Five studies were included in the meta-analysis (n=unclear), including three RCTs and two matched case-control studies. Overall, the authors indicated low to moderate study quality. The RCTs reported appropriate allocation concealment and were blinded to assessment. Loss to follow-up across all included studies ranged from 0.75 to 14.1% (where reported).
No studies reported diarrhoea or rotavirus deaths. In the absence of mortality data the authors used effectiveness against serious morbidity (i.e. very severe rotavirus infection) to estimate the effect of rotavirus vaccine on diarrhoea mortality. A relative reduction of 74% (95% CI 35 to 90) was found for rotavirus vaccine (pentavalent) in children under five years old, based on one matched case-control study.
Compared with placebo, a reduction in relative risk was found in vaccinated infants for severe rotavirus infection (RRR 89.1%, 95% CI 77.9 to 94.6; three RCTs), severe gastroenteritis infection (RRR 44.2%, 95% CI 32.8 to 53.7; two RCTs), rotavirus hospitalisations (RRR 92.7%, 95% CI 77.2 to 97.6; three RCTs), gastroenteritis hospitalisations (RRR 56%, 95% CI 39 to 73; three RCTs), and any rotavirus (RRR 74.4%, 95% CI: 63.2 to 82.2; two RCTs).
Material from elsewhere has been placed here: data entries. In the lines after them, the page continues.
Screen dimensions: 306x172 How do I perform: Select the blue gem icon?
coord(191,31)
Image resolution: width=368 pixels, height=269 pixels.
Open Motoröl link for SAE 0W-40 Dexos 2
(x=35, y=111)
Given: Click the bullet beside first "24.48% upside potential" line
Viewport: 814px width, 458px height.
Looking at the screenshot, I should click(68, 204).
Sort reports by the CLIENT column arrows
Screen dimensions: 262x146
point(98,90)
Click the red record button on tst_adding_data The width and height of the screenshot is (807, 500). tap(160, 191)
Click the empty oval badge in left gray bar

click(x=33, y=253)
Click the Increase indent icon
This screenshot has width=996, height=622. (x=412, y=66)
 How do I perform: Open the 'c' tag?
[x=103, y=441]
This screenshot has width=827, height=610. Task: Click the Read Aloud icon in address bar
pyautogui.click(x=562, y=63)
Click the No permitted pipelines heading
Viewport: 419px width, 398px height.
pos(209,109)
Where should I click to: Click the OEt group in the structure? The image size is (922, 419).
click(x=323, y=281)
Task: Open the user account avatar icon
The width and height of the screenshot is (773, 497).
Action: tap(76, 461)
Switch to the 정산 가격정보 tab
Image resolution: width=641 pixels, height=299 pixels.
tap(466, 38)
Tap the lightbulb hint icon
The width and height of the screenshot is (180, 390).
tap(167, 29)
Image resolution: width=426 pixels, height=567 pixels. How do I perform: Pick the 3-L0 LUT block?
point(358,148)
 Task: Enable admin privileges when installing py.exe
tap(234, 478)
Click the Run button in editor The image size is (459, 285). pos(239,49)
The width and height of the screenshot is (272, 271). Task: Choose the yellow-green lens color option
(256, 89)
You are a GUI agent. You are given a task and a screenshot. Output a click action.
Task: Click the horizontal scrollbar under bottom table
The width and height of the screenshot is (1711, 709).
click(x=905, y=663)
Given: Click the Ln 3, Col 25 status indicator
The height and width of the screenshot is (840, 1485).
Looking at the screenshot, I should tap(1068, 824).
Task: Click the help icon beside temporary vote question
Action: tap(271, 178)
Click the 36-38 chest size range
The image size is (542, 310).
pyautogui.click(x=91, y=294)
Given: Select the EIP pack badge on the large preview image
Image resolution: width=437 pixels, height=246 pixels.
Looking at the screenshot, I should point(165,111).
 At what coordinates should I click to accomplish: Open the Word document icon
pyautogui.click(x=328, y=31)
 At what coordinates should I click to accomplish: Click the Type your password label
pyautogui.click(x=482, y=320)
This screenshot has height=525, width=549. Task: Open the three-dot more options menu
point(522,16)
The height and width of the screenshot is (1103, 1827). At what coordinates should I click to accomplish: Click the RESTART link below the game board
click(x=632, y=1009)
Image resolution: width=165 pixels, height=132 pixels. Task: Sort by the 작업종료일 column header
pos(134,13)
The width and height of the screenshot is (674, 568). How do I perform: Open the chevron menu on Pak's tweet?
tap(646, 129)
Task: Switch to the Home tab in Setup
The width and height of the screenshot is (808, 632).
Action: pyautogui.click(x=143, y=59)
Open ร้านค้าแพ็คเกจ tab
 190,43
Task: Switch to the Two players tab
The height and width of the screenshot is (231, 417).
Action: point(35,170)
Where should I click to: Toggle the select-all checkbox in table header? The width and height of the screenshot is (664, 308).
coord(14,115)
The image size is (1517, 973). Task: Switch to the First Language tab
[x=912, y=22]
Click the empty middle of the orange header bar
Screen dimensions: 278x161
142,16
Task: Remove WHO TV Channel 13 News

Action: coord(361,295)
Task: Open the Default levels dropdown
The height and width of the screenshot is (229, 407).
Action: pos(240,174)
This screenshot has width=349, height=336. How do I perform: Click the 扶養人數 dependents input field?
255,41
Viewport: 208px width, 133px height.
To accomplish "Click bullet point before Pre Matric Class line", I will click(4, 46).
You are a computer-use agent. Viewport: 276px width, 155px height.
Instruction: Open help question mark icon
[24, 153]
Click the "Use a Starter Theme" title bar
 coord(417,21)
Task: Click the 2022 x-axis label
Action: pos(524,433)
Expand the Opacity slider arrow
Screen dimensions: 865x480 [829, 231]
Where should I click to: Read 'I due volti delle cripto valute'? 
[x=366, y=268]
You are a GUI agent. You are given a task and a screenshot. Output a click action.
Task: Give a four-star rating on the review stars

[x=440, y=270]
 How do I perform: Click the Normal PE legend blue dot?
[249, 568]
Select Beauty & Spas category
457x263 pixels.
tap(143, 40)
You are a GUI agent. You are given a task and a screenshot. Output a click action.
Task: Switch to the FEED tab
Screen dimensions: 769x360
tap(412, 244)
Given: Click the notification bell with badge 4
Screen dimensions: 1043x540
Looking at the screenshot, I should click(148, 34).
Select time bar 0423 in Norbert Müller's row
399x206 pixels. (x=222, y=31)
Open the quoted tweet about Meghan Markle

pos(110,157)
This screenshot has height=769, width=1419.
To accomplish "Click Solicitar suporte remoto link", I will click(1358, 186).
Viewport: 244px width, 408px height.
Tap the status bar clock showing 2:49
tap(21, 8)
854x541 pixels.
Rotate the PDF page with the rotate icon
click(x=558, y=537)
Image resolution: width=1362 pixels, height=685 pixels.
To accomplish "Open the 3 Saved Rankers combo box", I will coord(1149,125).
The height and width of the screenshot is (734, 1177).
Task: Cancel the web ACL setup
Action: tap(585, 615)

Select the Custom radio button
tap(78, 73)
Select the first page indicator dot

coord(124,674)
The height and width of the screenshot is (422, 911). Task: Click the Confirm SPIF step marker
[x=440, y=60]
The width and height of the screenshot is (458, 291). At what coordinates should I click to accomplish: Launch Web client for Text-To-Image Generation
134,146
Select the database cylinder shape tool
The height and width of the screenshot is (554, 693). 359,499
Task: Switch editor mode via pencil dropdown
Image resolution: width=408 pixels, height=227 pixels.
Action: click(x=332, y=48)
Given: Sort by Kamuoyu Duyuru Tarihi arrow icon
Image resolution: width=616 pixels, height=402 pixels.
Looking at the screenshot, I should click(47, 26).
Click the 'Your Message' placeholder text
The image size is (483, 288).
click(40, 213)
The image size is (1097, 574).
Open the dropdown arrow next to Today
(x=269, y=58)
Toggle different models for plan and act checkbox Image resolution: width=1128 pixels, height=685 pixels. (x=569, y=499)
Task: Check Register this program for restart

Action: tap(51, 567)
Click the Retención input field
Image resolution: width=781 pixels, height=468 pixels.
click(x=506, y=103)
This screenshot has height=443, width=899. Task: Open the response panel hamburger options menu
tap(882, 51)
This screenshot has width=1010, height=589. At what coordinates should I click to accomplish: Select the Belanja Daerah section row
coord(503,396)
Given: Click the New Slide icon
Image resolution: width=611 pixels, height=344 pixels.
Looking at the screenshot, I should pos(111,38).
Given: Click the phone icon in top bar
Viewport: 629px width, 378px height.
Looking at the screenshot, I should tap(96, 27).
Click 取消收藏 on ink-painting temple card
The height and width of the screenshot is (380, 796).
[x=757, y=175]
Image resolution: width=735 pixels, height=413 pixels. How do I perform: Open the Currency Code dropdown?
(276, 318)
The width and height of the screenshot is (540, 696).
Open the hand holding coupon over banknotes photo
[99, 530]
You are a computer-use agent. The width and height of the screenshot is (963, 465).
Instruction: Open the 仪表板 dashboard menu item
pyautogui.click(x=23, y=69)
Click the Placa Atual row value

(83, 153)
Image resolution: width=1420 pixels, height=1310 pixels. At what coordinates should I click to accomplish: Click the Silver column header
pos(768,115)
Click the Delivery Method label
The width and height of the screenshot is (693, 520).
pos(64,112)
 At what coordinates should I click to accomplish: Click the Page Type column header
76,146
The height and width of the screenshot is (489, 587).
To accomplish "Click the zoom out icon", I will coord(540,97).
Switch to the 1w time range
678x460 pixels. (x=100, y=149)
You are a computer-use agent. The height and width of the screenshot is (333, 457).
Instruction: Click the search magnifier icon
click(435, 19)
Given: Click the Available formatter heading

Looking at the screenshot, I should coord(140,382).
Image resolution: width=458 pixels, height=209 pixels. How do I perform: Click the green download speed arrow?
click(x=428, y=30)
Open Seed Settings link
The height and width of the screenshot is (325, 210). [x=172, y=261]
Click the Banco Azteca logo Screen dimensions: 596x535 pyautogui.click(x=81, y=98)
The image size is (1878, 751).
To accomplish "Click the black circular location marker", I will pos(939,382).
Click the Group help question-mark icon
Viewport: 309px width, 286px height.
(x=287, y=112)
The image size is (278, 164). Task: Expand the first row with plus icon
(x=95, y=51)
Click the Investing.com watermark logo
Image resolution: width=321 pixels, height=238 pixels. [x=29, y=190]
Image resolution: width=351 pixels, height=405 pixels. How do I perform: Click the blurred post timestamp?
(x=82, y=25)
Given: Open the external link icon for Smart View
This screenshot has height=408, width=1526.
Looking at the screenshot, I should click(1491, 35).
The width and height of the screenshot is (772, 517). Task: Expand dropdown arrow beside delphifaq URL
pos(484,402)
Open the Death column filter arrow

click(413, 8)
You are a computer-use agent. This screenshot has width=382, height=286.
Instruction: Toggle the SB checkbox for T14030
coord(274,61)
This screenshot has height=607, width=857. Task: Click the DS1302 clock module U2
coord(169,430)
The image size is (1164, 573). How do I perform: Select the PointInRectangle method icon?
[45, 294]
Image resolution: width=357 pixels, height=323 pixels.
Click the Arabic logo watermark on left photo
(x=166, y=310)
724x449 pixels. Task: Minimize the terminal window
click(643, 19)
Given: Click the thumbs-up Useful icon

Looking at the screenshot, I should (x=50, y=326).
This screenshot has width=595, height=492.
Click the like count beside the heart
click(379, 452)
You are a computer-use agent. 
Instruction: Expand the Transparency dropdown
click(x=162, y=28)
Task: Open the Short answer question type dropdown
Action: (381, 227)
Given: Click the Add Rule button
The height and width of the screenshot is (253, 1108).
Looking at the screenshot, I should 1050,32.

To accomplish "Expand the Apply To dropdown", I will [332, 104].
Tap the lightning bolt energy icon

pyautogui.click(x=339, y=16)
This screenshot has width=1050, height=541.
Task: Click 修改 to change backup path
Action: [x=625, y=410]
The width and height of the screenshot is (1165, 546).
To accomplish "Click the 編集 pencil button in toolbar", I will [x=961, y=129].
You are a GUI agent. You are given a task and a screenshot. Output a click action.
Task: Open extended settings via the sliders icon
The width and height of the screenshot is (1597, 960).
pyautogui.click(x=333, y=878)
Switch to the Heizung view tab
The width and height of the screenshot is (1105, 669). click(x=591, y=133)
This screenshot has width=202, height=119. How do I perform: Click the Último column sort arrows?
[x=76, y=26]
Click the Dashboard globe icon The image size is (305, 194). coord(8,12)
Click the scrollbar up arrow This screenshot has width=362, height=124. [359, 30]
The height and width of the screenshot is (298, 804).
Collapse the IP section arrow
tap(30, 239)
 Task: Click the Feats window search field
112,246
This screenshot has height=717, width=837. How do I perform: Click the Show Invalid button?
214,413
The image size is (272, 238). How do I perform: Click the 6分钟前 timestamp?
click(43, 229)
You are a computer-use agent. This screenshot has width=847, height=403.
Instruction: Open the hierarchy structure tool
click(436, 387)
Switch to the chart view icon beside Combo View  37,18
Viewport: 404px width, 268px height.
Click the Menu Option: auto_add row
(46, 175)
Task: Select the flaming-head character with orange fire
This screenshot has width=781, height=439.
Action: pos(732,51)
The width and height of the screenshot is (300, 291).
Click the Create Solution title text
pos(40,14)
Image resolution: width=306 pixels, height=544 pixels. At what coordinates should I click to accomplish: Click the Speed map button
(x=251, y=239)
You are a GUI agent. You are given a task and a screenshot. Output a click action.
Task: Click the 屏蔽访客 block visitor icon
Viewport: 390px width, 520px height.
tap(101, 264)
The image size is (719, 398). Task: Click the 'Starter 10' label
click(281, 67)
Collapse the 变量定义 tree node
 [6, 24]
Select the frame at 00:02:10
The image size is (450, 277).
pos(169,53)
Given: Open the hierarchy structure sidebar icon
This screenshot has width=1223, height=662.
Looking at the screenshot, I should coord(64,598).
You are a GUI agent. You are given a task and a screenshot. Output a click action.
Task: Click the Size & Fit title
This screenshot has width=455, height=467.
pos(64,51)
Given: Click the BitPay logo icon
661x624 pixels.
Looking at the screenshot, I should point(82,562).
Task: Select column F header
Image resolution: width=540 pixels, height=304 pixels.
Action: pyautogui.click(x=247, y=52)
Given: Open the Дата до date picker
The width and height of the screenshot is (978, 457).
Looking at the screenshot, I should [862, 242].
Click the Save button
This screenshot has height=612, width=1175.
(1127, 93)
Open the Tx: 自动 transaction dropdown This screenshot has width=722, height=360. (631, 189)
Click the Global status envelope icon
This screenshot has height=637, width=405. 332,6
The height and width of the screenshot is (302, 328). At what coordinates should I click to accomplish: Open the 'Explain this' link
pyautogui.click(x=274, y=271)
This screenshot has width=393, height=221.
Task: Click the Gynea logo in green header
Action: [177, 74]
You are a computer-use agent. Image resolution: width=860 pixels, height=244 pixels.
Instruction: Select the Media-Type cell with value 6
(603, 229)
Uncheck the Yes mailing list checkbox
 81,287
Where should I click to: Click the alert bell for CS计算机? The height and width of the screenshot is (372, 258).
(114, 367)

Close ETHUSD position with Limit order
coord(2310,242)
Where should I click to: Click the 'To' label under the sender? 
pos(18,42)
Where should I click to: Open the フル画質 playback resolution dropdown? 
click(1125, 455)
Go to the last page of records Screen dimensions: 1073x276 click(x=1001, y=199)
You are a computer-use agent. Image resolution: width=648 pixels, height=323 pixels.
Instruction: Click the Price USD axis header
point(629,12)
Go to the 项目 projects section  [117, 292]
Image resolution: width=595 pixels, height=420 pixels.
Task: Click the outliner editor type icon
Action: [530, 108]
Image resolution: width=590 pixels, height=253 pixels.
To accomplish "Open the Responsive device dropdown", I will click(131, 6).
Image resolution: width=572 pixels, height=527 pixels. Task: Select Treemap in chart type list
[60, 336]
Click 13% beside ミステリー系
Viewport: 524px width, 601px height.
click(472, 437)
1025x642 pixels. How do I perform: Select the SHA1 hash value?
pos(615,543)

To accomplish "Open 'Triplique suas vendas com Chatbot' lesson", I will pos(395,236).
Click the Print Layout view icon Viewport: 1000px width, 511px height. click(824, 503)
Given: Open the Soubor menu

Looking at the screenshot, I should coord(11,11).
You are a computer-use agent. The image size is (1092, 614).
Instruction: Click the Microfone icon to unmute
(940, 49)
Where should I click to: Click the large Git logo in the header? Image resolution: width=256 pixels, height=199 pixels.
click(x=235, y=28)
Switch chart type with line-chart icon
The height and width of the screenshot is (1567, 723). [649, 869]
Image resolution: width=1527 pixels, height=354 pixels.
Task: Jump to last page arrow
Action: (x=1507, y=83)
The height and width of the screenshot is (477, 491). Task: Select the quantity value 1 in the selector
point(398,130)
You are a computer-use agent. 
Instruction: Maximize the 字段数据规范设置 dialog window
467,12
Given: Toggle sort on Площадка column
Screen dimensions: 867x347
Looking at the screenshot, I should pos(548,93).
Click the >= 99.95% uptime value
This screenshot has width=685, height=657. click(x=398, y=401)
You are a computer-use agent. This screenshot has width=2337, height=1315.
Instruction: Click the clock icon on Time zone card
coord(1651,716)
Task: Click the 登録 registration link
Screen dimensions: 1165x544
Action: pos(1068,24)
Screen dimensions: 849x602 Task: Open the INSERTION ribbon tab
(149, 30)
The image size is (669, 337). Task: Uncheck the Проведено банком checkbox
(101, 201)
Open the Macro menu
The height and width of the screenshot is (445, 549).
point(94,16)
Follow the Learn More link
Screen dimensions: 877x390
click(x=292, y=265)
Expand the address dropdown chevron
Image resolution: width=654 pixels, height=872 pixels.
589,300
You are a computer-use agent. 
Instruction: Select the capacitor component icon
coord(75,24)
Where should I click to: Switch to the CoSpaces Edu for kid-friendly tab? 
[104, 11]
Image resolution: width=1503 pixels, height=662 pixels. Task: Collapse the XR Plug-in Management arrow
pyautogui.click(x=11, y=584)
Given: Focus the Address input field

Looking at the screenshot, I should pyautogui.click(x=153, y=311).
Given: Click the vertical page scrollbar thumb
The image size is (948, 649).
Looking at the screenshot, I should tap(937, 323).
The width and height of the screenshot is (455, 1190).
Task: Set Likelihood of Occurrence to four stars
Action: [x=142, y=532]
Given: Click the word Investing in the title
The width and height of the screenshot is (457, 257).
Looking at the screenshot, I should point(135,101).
Evidence of significant statistical heterogeneity was found for all but severe gastroenteritis infection, where borderline heterogeneity was found and a random-effects model used.
The risk reduction of pentavalent vaccine in Latin America was 74% (95% CI:35 to 90) against very severe rotavirus, 61% (95% CI 38 to 75) against rotavirus infection, and 47% (95% CI 22 to 64) against rotavirus hospitalisation (one matched case-control study). The risk reduction of monovalent vaccine in a predominantly indigenous population in northern Australia was 57 (95% CI <0 to 83) against rotavirus hospitalisation (one matched case-control study).